There is no question Ovechkin has a much more decorated career. He has more career goals (341) than Kessel has points (333), and has as many Hart trophies (two) as Kessel has All-Star game appearances. But the disparity between the two players is a product of Ovechkin's early-career dominance, something that hasn't been apparent in his game for a few years. In fact, Ovechkin looks like a shell of his former self.
Since the 2011 All-Star Game, when Ovechkin took a little too much delight in Kessel's last overall selection, Kessel has 118 points (50 goals) in 125 games; Ovechkin has 104 points (53 goals) in 116 games.
The career trend doesn't favour Ovechkin either; his yearly points total has declined each year since 2007-08, bottoming out at 65 last season, and he hasn't broken 40 goals since 2009-10, although he narrowly missed last season, scoring 38.
But despite a rapid decline, Ovechkin is still a fearsome goal-scorer. He has netted 72 the last two years, the sixth highest total in the NHL. And in reality, he has had only one "bad" year, that being last season, and he still almost hit 40 goals and ended up with over 60 points. That's really good for someone's worst season. But because of his contract, being a fearsome goal-scorer isn't enough; Ovechkin needs to be one of the absolute best players in the NHL to justify his burdensome salary.
Ovechkin has eight years remaining on a contract that pays him over $9.5 million a season, which is easily the largest cap hit in the entire league. It made sense to give Ovechkin that type of money when he was scoring 50+ goals a season and regularly breaking 100 points, but he's no longer the dominant player of yesteryear. And at 27, it's likely the best days are behind him. Wingers routinely peak in their mid-20s, and while they don't begin to decline until their late-20s, early-30s, it's not likely Ovechkin will get close to 60 goals again.

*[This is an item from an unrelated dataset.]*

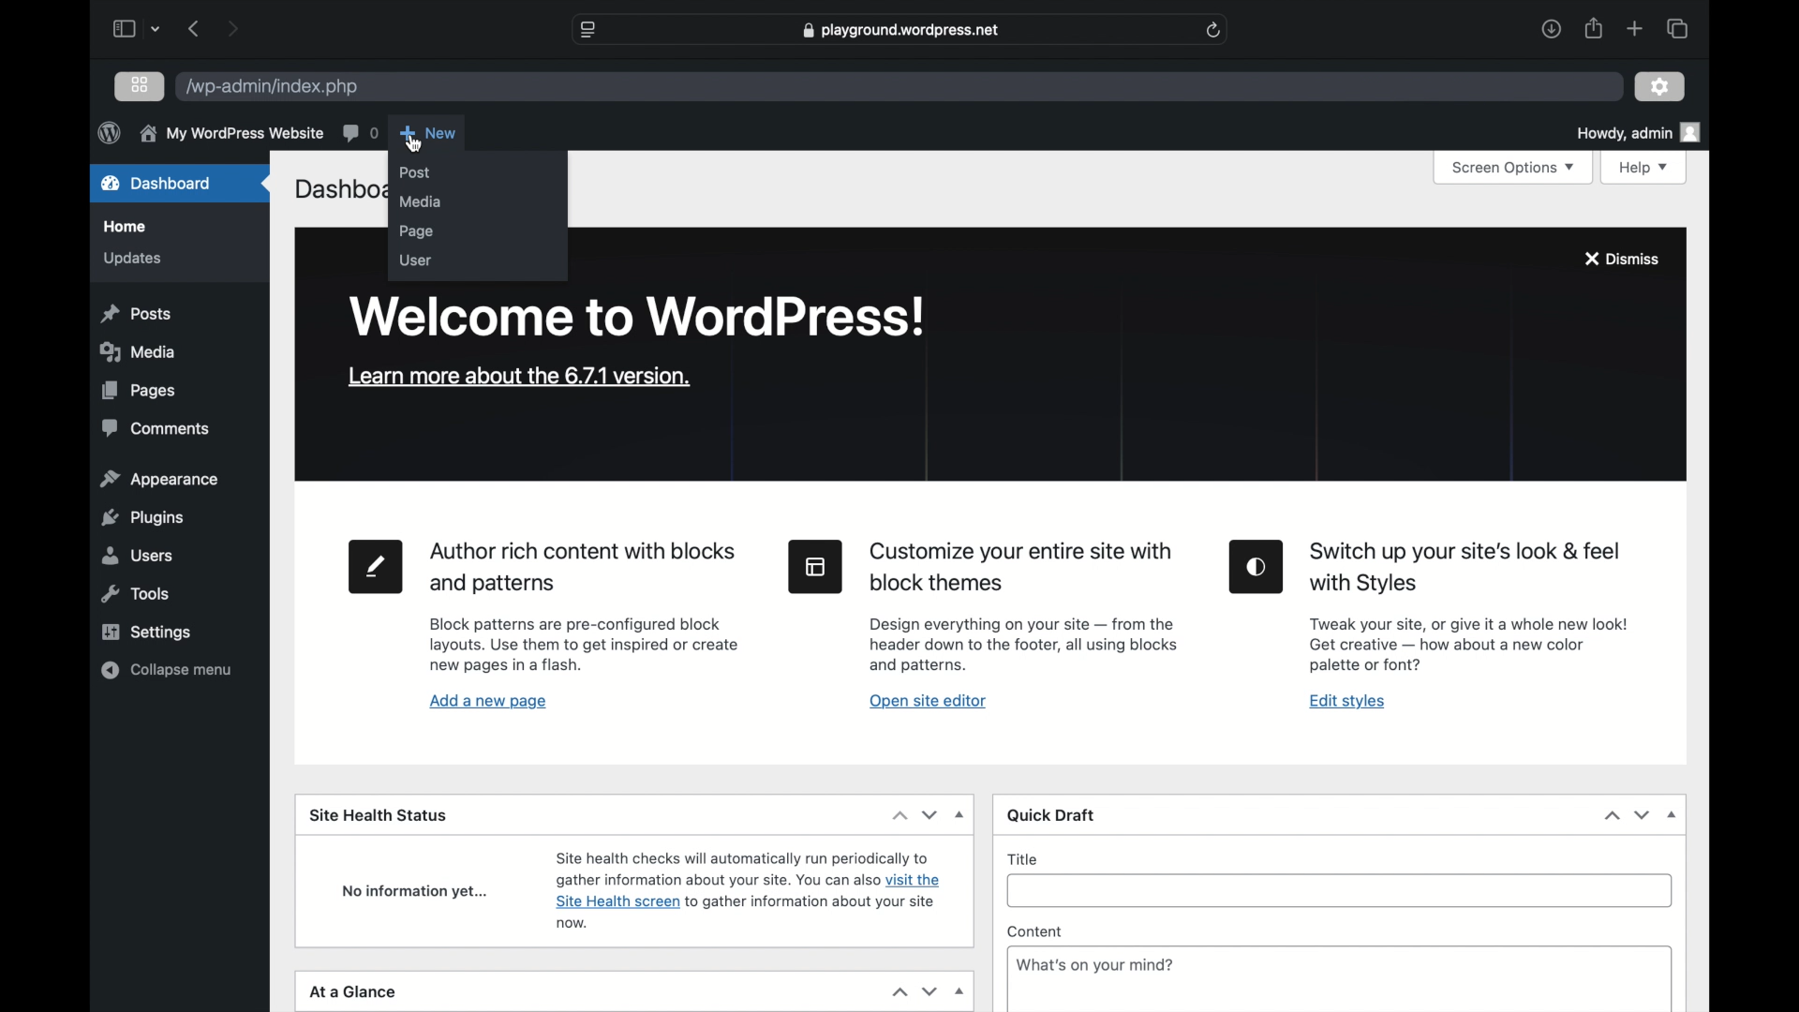  I want to click on cursor, so click(415, 146).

In comparison, Kessel is almost two years younger than Ovechkin and has a much more team-friendly contract at $5.4 million a season. The problem is that Kessel becomes an unrestricted free agent after next season and is in line for a pay raise (perhaps in the $7-8 million range). That raise will still be lower than Ovechkin's cap hit, however, and the term on the open market can only be a maximum of seven years (eight if he re-signs with Toronto), meaning both deals would end after the 2020-21 season. The crucial difference is that Kessel's deal would finish after his 33-year-old season, whereas Ovechkin's finishes after his 35-year-old season.
Essentially, the difference between the two contracts would be two extra prime years for Kessel and two extra decline years for Ovechkin. Therefore, unless Kessel's 82-point season was an outlier rather than the beginning of things to come, it is more likely that Kessel, not Ovechkin, maintains a high level of production and would do so for less money over the course of his next contract.

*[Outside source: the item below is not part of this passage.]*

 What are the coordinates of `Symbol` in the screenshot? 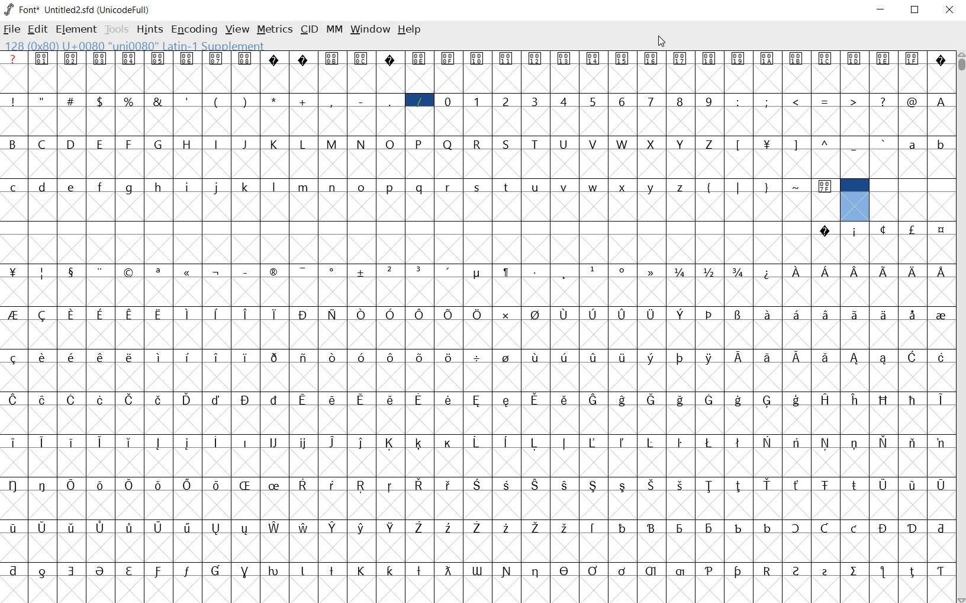 It's located at (189, 399).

Even the normal knock against Kessel—he is a one-dimensional player who couldn't find the defensive zone if Randy Carlyle drew him a map—isn't a major failing compared to Ovechkin. The Russian winger has heard the same criticisms lobbied against himself, which may be one of the reasons why he recently lent an encouraging word to Kessel. In addition, Ovechkin has been labelled a coach-killer, with the ouster of Bruce Boudreau and Dale Hunter being the prime examples (and you might have to add Adam Oates to that list if the Capitals don't turn their season around).

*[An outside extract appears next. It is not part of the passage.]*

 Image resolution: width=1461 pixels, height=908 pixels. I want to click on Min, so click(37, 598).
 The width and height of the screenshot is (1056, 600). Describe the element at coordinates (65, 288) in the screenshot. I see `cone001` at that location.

Both players have started slowly this season. Ovechkin only has five points in 10 games (two goals) and Kessel has no goals and six assists in 10 games. But that doesn't mean they have lost the ability to score. Both are among the league leaders in shots on net, so they are still generating chances, which is why we shouldn't worry too much about their early slumps. If the two snipers can score at their career average rate from here on out, both should end the season with at least 17 goals (which would equate to a 30-goal season over a normal 82-game schedule).
The main difference between the two players at this point in their careers is physicality. Ovechkin is routinely among the league leaders in hits, whereas Kessel might fluke his way into 10 hits a year, most likely because the scorekeeper mistook him for someone else. This adds an extra element to Ovechkin's game, but could also make him more susceptible to injuries as he ages. However, Ovechkin has shown a remarkable ability to avoid the injury bug so far in his career, playing in at least 78 games every season. Kessel hasn't been able to suit up for quite as many games, but has still played in at least 70 games every season.
A few years ago there would be no debate between Kessel and Ovechkin. The clear answer was Ovechkin. But now, with the Great 8's declining stats and large contract, the choice is not so clear.
So what do you think? Starting today, would you rather have Ovechkin or Kessel on your team? Feel free to debate your choice in the comments section.